Right now, Ryan’s lying is all over the blogosphere. And without the normal prevarication of calling it “fibbing” or half-truths or, well, prevarications. Everyone is describing his speech as out and out lies.
I sense a new Obama campaign theme growing very quickly.
Here’s what Fox News said: “… to anyone paying the slightest bit of attention to facts, Ryan’s speech was an apparent attempt to set the world record for the greatest number of blatant lies and misrepresentations slipped into a single political speech. On this measure, while it was Romney who ran the Olympics, Ryan earned the gold.”
“….the mountain of cow dung that flowed from Ryan’s mouth….”
“Elections should be about competing based on your record in the past and your vision for the future, not competing to see who can get away with the most lies and distortions without voters noticing or bother to care.
My god, if even the communications arm of the GOP can say this about your vice-presidential candidate’s speech, then what does that say about the state of your ticket. Ezra Klein called it “A not-very-truthful speech in a not-very-truthful campaign,” but I sense that he wanted to say “A lying speech in a lying campaign.”
The AP is referring to Ryan’s speech as full of “Factual Shortcuts.” This is a marvelous description worthy of a bumper sticker. Googling “factual shortcuts” gets you more citations than you could possibly use. Maybe the press really has started to notice.
This does not portend well for the Republicans. Albert Gore, Jr. got tarred with this brush in 2000 for some foolish exaggerations, which were themselves exaggerated further in the Republican echo chamber. He won the popular vote despite that, but it was not pretty.
It seems to me the press realized they just had to yellow card the R&R campaign in some meaningful way but didn’t want be in the position of going directly at Romney so Ryan was the target.
Cute is as cute does.
Mark…
Didn’t you refer to the R’s as the party of The Big Lie last election cycle?
It is still so. Only now we are seeing the effects of a continuous big lie on the Republican Party’s collective personality.

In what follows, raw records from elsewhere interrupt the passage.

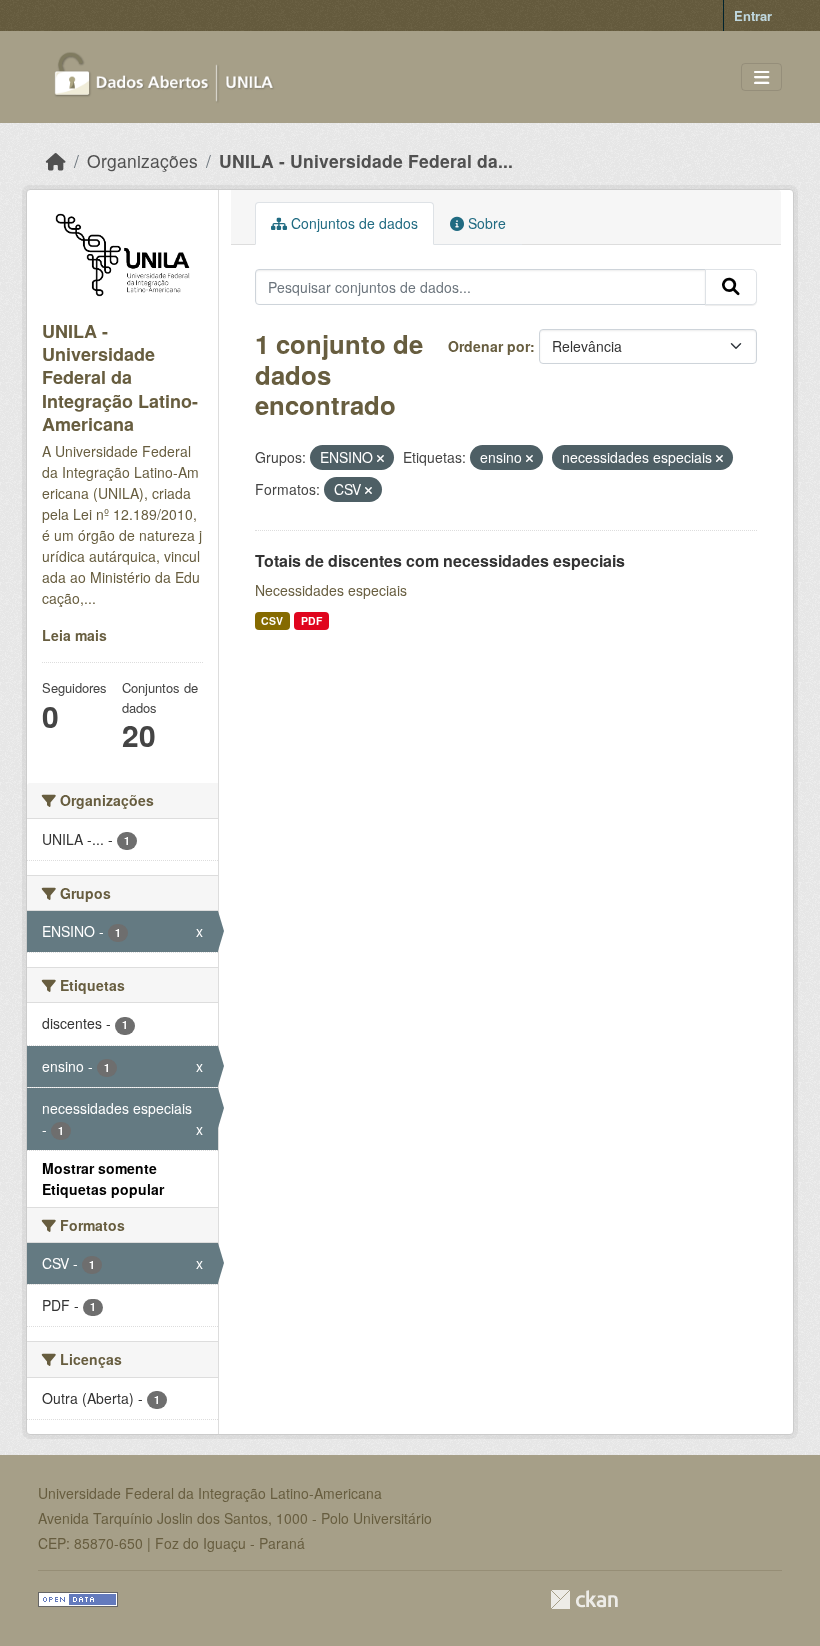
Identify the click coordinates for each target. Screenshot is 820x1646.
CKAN (584, 1599)
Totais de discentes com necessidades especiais (440, 560)
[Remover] (380, 458)
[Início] (56, 160)
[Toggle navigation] (761, 77)
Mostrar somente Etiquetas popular (103, 1178)
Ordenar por (489, 346)
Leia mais (74, 635)
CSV (272, 620)
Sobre (485, 223)
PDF (311, 620)
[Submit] (731, 287)
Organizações (142, 160)
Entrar (753, 15)
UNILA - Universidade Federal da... (366, 160)
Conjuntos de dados (352, 223)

You don’t get something for nothing. A big lie has benefits and costs.
For argument sake, consider The Big Lie to be climate denialism.
The Republican party has not found logical fault with CO2 science…

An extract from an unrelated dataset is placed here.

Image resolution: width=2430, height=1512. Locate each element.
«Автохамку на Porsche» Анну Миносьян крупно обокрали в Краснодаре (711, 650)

They don’t really question the science. That’s just a scam excuse. Pure Koch-funded baloney…
I suspect they know global warming is real but are choosing to lie about it’s reality.

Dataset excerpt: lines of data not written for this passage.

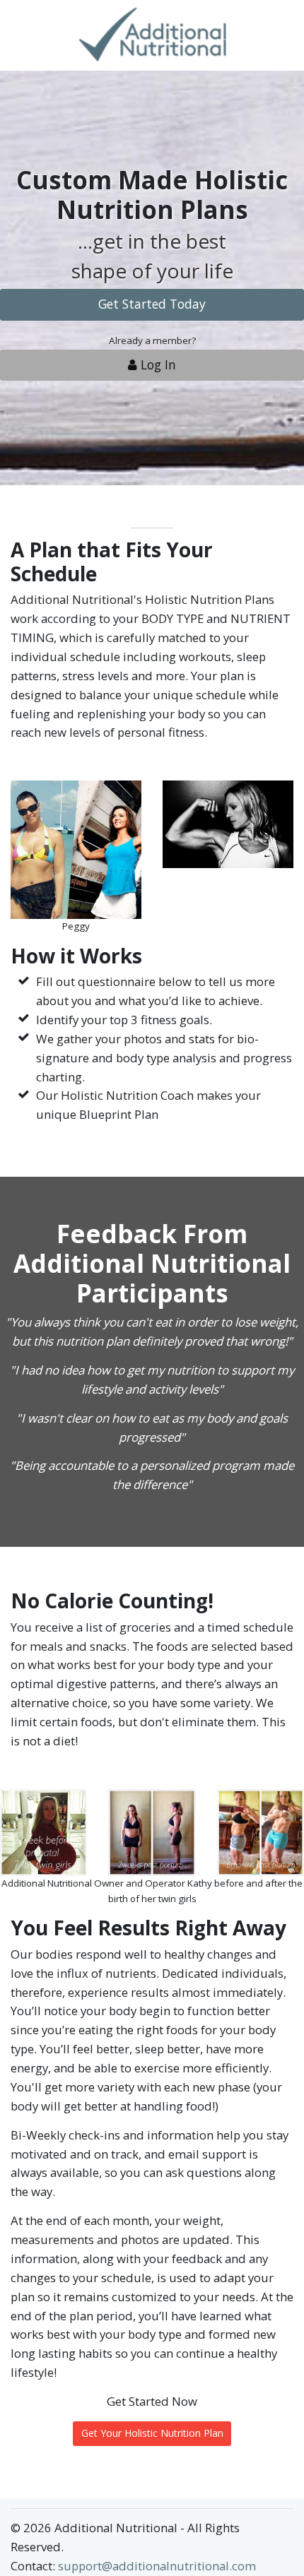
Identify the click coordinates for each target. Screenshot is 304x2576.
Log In (156, 364)
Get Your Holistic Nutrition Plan (152, 2433)
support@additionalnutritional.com (157, 2566)
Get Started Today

Having embraced the Big Lie model for four frigging years, any and every lie has now become permissible under the lack of constraints.
The cost of the Big Lie is you can’t stop lying about other things…
What we are seeing is literally a psychological breakdown. A republican party personality disorder.
They’ve built a party of lies on one big lie.
To Ezra, Krugman, Drum and all the rest: That’s what is different this election cycle.
The Big Lie has become the mother of many lies.
“Lyin’ Ryan” has a nice ring to it, and Ryan’s fact-challenged acceptance speech amounts to an open invitation.
If you’ve read Krugman on Ryan at all, you know that he’s been a dishonest ideologue pretty much for as long as he’s been in Congress. My sense is that Romney knows he doesn’t have the chops to lie with real conviction, so he’s outsourced the job to someone who can.